WHAT YOU HAVE TO DO: Without a single alteration, write the listing out again.

ENTRIES PROVIDED:
++++
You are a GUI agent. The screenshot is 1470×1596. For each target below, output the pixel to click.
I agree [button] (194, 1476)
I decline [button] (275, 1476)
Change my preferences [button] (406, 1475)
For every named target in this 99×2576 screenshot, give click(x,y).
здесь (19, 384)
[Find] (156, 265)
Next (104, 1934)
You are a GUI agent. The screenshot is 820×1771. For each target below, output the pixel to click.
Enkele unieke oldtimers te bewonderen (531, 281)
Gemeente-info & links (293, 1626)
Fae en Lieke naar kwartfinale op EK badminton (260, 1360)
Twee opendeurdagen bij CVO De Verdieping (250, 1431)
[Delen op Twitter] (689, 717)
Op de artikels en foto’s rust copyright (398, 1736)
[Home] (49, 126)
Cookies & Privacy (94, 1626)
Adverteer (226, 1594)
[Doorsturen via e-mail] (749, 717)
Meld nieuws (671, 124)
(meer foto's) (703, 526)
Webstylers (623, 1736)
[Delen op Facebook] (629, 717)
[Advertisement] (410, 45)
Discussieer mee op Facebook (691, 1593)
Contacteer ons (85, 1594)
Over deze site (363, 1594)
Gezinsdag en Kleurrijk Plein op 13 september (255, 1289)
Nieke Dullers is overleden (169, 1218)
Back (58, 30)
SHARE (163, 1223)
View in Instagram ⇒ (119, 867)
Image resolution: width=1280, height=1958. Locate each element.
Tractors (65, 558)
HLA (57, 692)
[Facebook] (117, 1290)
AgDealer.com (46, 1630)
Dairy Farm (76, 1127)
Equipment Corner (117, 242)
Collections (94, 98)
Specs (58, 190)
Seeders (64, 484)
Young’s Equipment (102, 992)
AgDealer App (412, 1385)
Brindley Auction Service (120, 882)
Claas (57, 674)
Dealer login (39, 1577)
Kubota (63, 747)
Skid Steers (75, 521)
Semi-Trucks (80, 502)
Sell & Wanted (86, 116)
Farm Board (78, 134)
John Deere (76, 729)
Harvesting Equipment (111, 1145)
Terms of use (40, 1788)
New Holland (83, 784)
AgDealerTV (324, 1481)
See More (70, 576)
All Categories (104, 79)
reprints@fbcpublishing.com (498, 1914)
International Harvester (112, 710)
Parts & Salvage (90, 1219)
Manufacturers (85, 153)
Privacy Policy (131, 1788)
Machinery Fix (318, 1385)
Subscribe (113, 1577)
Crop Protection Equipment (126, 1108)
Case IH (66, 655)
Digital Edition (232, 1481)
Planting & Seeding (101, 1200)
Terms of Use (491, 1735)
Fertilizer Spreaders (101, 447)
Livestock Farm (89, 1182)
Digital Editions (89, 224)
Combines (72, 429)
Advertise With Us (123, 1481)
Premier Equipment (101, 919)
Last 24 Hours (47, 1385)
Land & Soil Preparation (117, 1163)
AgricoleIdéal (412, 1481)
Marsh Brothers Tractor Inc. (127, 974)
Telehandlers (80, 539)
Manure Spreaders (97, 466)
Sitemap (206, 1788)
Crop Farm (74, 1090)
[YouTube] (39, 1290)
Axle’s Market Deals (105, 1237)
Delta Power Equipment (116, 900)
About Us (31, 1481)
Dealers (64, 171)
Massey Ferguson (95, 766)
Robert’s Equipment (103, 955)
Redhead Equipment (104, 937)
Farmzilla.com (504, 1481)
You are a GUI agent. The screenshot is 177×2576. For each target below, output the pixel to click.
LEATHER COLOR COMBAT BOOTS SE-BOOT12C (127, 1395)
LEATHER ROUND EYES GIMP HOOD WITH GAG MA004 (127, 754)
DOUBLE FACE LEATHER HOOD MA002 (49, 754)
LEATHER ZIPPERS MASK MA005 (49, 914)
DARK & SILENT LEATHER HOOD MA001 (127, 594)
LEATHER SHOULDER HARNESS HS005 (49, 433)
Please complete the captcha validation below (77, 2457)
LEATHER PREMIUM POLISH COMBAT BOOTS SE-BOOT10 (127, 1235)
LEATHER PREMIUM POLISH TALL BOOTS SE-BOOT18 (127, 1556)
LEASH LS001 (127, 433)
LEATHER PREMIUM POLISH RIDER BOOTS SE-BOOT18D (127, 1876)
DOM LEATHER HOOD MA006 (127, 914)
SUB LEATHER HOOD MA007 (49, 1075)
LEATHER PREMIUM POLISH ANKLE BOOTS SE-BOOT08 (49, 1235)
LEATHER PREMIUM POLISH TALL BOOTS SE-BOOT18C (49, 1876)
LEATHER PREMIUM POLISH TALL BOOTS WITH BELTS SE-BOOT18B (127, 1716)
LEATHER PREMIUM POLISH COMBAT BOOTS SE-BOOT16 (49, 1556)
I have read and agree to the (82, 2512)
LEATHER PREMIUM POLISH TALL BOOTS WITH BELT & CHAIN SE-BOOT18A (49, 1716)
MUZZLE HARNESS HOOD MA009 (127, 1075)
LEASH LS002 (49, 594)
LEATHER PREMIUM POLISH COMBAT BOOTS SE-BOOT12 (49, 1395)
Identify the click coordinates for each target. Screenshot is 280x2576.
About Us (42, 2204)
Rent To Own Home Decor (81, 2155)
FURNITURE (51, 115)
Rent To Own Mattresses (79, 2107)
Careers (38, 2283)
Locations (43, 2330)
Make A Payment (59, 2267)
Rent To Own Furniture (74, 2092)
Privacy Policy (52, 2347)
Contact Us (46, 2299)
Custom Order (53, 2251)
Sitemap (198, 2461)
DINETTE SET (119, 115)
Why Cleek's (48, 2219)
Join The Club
++++
YOUR RESPONSE:
You are a GUI agent. The screenshot is 1470×1596. For each target below, output the pixel to click.
I agree [button] (194, 1476)
I decline [button] (275, 1476)
Change my preferences [button] (406, 1475)
For every named target in this 99×2576 screenshot, give click(x,y).
здесь (19, 384)
[Find] (156, 265)
Next (104, 1934)
You are a GUI agent. The screenshot is 820×1771. For each target below, output the pixel to click.
Enkele unieke oldtimers te bewonderen (531, 281)
Gemeente-info & links (293, 1626)
Fae en Lieke naar kwartfinale op EK badminton (260, 1360)
Twee opendeurdagen bij CVO De Verdieping (250, 1431)
[Delen op Twitter] (689, 717)
Op de artikels en foto’s rust copyright (398, 1736)
[Home] (49, 126)
Cookies & Privacy (94, 1626)
Adverteer (226, 1594)
[Doorsturen via e-mail] (749, 717)
Meld nieuws (671, 124)
(meer foto's) (703, 526)
Webstylers (623, 1736)
[Delen op Facebook] (629, 717)
[Advertisement] (410, 45)
Discussieer mee op Facebook (691, 1593)
Contacteer ons (85, 1594)
Over deze site (363, 1594)
Gezinsdag en Kleurrijk Plein op 13 september (255, 1289)
Nieke Dullers is overleden (169, 1218)
Back (58, 30)
SHARE (163, 1223)
View in Instagram ⇒ (119, 867)
Image resolution: width=1280, height=1958. Locate each element.
Tractors (65, 558)
HLA (57, 692)
[Facebook] (117, 1290)
AgDealer.com (46, 1630)
Dairy Farm (76, 1127)
Equipment Corner (117, 242)
Collections (94, 98)
Specs (58, 190)
Seeders (64, 484)
Young’s Equipment (102, 992)
AgDealer App (412, 1385)
Brindley Auction Service (120, 882)
Claas (57, 674)
Dealer login (39, 1577)
Kubota (63, 747)
Skid Steers (75, 521)
Semi-Trucks (80, 502)
Sell & Wanted (86, 116)
Farm Board (78, 134)
John Deere (76, 729)
Harvesting Equipment (111, 1145)
Terms of use (40, 1788)
New Holland (83, 784)
AgDealerTV (324, 1481)
See More (70, 576)
All Categories (104, 79)
reprints@fbcpublishing.com (498, 1914)
International Harvester (112, 710)
Parts & Salvage (90, 1219)
Manufacturers (85, 153)
Privacy Policy (131, 1788)
Machinery Fix (318, 1385)
Subscribe (113, 1577)
Crop Protection Equipment (126, 1108)
Case IH (66, 655)
Digital Edition (232, 1481)
Planting & Seeding (101, 1200)
Terms of Use (491, 1735)
Fertilizer Spreaders (101, 447)
Livestock Farm (89, 1182)
Digital Editions (89, 224)
Combines (72, 429)
Advertise With Us (123, 1481)
Premier Equipment (101, 919)
Last 24 Hours (47, 1385)
Land & Soil Preparation (117, 1163)
AgricoleIdéal (412, 1481)
Marsh Brothers Tractor Inc. (127, 974)
Telehandlers (80, 539)
Manure Spreaders (97, 466)
Sitemap (206, 1788)
Crop Farm (74, 1090)
[YouTube] (39, 1290)
Axle’s Market Deals (105, 1237)
Delta Power Equipment (116, 900)
About Us (31, 1481)
Dealers (64, 171)
Massey Ferguson (95, 766)
Robert’s Equipment (103, 955)
Redhead Equipment (104, 937)
Farmzilla.com (504, 1481)
You are a GUI agent. The screenshot is 177×2576. For each target below, output the pixel to click.
LEATHER COLOR COMBAT BOOTS SE-BOOT12C (127, 1395)
LEATHER ROUND EYES GIMP HOOD WITH GAG MA004 (127, 754)
DOUBLE FACE LEATHER HOOD MA002 (49, 754)
LEATHER ZIPPERS MASK MA005 (49, 914)
DARK & SILENT LEATHER HOOD MA001 (127, 594)
LEATHER SHOULDER HARNESS HS005 (49, 433)
Please complete the captcha validation below (77, 2457)
LEATHER PREMIUM POLISH COMBAT BOOTS SE-BOOT10 (127, 1235)
LEATHER PREMIUM POLISH TALL BOOTS SE-BOOT18 (127, 1556)
LEASH LS001 (127, 433)
LEATHER PREMIUM POLISH RIDER BOOTS SE-BOOT18D (127, 1876)
DOM LEATHER HOOD MA006 (127, 914)
SUB LEATHER HOOD MA007 (49, 1075)
LEATHER PREMIUM POLISH ANKLE BOOTS SE-BOOT08 (49, 1235)
LEATHER PREMIUM POLISH TALL BOOTS SE-BOOT18C (49, 1876)
LEATHER PREMIUM POLISH TALL BOOTS WITH BELTS SE-BOOT18B (127, 1716)
LEATHER PREMIUM POLISH COMBAT BOOTS SE-BOOT16 (49, 1556)
I have read and agree to the (82, 2512)
LEATHER PREMIUM POLISH TALL BOOTS WITH BELT & CHAIN SE-BOOT18A (49, 1716)
MUZZLE HARNESS HOOD MA009 (127, 1075)
LEASH LS002 (49, 594)
LEATHER PREMIUM POLISH COMBAT BOOTS SE-BOOT12 (49, 1395)
Identify the click coordinates for each target. Screenshot is 280x2576.
About Us (42, 2204)
Rent To Own Home Decor (81, 2155)
FURNITURE (51, 115)
Rent To Own Mattresses (79, 2107)
Careers (38, 2283)
Locations (43, 2330)
Make A Payment (59, 2267)
Rent To Own Furniture (74, 2092)
Privacy Policy (52, 2347)
Contact Us (46, 2299)
Custom Order (53, 2251)
Sitemap (198, 2461)
DINETTE SET (119, 115)
Why Cleek's (48, 2219)
Join The Club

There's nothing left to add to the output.